Seam is a local-first, single-user system. The threat model and the hardening rules enforced in the code live in docs/security.md. This document covers how to report a vulnerability and what to expect after you do.

Seam does not yet ship tagged releases. Security fixes are applied to the main branch only. If you are running an older commit, update to the latest main before reporting -- the issue may already be fixed.

Please do not open a public GitHub issue for security problems. Public reports can expose other users before a fix is available.

You have two private reporting channels. Either one is fine; pick whichever is easier for you.

Email (preferred for sensitive details):

• Send to security@thereisnospoon.org.
• Include the information listed under "What to include" below.
• If you want end-to-end encryption, say so in the first message and we will arrange a key exchange.

GitHub private vulnerability reporting:

1. Go to the repository's Security tab: https://github.com/0spoon/seam/security
2. Click Report a vulnerability.
3. Fill out the advisory with a description, reproduction steps, affected version/commit, and impact.

Either channel reaches the maintainers privately.

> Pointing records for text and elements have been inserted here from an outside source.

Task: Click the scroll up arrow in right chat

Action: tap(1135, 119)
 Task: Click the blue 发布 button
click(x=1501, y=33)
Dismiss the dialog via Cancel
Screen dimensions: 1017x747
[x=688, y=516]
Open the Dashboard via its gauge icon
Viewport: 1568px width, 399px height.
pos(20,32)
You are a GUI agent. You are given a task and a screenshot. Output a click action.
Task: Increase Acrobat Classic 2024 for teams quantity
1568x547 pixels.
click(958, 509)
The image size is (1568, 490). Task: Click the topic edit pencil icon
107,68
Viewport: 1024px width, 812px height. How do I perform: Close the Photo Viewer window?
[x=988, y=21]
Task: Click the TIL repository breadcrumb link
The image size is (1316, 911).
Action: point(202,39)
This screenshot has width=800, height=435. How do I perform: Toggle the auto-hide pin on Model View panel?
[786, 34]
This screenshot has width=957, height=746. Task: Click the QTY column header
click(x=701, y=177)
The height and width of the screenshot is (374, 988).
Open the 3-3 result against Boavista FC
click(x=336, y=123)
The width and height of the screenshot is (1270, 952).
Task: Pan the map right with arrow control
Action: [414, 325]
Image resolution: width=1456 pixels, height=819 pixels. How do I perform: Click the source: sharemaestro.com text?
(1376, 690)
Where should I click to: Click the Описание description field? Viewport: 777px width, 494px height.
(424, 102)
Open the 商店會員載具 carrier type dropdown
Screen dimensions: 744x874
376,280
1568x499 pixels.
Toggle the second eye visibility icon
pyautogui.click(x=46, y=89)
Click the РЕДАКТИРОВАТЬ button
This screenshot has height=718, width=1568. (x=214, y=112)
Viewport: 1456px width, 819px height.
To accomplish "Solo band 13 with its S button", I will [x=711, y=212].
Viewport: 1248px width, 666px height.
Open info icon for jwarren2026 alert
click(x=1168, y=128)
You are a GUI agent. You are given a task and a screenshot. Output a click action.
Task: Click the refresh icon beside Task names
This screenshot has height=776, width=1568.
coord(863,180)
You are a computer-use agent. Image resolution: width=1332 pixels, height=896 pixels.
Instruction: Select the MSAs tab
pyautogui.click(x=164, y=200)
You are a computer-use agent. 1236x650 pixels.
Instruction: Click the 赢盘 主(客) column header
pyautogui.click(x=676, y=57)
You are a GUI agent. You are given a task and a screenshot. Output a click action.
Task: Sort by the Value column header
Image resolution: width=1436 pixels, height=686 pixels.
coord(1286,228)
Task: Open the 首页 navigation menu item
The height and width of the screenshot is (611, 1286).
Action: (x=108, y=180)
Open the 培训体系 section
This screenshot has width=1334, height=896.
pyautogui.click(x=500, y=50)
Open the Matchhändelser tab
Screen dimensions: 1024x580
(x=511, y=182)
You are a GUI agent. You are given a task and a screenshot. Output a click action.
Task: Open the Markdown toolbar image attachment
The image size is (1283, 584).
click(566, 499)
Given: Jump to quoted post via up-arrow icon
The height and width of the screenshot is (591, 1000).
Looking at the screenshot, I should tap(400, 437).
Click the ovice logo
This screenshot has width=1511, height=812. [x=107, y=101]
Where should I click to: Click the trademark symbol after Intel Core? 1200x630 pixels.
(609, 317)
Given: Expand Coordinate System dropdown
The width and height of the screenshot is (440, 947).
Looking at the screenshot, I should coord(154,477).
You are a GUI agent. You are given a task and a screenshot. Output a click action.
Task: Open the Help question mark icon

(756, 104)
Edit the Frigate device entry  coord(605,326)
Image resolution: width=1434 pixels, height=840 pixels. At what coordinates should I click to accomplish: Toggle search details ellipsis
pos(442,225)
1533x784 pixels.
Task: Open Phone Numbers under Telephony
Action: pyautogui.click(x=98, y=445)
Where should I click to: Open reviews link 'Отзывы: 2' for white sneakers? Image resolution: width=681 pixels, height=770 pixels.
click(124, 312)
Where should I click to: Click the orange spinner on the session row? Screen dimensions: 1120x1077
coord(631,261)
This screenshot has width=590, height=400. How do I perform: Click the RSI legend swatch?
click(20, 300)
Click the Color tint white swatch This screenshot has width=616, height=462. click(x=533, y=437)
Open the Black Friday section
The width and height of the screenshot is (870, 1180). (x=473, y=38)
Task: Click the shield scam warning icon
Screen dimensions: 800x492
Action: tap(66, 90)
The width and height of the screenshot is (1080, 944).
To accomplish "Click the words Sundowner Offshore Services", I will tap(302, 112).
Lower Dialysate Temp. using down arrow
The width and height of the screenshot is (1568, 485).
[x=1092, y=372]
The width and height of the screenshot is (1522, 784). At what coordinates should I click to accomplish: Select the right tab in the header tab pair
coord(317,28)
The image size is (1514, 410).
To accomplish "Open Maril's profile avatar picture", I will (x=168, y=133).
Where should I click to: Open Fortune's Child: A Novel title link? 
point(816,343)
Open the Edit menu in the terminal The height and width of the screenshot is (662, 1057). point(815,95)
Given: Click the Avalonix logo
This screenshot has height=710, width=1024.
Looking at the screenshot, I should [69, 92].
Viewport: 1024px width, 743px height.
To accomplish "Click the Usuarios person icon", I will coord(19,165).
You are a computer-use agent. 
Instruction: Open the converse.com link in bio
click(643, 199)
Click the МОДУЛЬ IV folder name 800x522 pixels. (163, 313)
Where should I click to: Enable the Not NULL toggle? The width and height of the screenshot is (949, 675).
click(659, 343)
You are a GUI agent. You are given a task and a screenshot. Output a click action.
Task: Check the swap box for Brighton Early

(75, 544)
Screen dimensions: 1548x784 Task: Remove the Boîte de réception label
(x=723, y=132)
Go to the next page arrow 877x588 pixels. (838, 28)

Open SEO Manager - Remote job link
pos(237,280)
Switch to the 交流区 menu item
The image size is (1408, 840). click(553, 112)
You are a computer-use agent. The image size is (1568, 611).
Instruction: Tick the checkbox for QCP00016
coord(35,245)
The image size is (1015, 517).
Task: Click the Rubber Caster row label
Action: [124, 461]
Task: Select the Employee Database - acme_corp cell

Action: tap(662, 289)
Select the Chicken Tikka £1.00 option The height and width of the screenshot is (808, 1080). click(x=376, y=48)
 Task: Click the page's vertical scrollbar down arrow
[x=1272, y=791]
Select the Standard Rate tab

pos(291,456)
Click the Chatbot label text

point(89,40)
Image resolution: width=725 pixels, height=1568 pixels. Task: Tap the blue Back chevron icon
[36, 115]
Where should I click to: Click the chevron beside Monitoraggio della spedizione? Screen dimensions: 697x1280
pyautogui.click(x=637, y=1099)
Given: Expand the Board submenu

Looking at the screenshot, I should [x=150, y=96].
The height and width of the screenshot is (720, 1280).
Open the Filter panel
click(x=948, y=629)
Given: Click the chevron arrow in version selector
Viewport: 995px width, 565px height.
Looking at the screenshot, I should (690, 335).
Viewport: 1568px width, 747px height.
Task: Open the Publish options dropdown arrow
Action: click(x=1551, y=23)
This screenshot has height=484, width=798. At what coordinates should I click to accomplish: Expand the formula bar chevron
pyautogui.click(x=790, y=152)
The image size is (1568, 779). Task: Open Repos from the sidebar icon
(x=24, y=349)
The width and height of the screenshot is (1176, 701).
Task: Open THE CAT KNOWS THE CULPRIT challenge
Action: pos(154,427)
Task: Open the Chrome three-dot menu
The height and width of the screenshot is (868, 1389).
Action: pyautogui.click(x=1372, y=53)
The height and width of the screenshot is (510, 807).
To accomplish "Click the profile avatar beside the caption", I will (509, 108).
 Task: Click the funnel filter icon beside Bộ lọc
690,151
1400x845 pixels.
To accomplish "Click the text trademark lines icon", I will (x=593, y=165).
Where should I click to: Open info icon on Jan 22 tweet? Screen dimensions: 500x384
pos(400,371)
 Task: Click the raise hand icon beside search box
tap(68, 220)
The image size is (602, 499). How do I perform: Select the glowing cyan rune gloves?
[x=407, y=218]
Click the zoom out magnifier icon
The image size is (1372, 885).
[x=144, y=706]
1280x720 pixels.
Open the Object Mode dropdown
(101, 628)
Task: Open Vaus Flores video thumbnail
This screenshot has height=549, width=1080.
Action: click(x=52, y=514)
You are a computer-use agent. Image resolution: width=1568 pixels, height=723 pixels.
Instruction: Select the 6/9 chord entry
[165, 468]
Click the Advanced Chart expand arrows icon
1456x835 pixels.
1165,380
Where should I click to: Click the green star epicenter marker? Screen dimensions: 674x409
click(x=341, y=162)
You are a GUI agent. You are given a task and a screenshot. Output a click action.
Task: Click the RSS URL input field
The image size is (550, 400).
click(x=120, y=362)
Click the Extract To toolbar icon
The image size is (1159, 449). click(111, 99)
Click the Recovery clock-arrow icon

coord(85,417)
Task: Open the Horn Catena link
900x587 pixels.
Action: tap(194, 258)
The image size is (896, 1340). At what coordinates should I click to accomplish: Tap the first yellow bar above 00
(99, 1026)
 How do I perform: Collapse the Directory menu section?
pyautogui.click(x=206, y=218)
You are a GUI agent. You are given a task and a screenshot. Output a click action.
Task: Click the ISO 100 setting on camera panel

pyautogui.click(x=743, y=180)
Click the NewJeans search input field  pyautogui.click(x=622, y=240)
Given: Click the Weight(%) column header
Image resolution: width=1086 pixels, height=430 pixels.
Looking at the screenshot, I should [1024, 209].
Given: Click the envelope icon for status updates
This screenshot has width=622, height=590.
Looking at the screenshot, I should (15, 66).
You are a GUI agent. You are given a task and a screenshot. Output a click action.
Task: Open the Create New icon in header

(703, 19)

GitHub advisories have the advantage of a built-in fix/credit workflow; email is better if you prefer to keep the report off GitHub entirely.

A useful report usually has:

• A clear description of the vulnerability and its impact.
• Steps to reproduce, ideally against a fresh make init && make run setup.
• The commit hash you tested against.
• Any proof-of-concept code, HTTP requests, or payloads.
• Your assessment of severity (informational / low / medium / high / critical) and reasoning.

Seam is maintained by a small team (often one person). We will do our best to:

• Acknowledge your report within 7 days.
• Assess and triage within 14 days, and share our reproduction status with you.
• Fix confirmed vulnerabilities on main as quickly as severity warrants. Critical issues get priority; lower-severity issues may be batched.
• Credit you in the advisory and release notes if you want credit. Anonymous reports are welcome.

Please give us a reasonable window to fix the issue before public disclosure. Coordinated disclosure works best for everyone.

In scope:

• The seamd server (Go backend, REST API, WebSocket hub, MCP endpoint).
• The seam TUI client.
• The web frontend under web/.
• The seam-onboard Claude Code skill and other artifacts shipped from this repository.
• Build and install scripts (Makefile, scripts/).

Out of scope:

• Vulnerabilities in third-party dependencies (Ollama, ChromaDB, Docker, etc.) unless Seam is using them in an unsafe way. Report upstream first, and open a Seam issue only if we need to change how we call them.
• Attacks that require the attacker to already have code execution or filesystem access as the Seam owner on the same machine. Seam is a single-user local system; root on the box is game over by design.
• Denial of service against a single-user instance on loopback. Seam's request hardening (docs/security.md > "Request hardening") exists to keep the process healthy, not to withstand a dedicated attacker on the same machine.
• Best-practice suggestions with no exploit path ("you should use algorithm X instead of Y"). File those as regular issues.

docs/security.md > "Known gaps" lists intentional non-invariants (for example, the single-user schema means per-resource ownership is not enforced at the SQL layer). Reports that rediscover a documented known gap will be closed with a pointer to that section, unless you have found a way to exploit it that the doc does not cover.

We appreciate the time it takes to find and report security issues responsibly. Thank you for helping keep Seam and its users safe.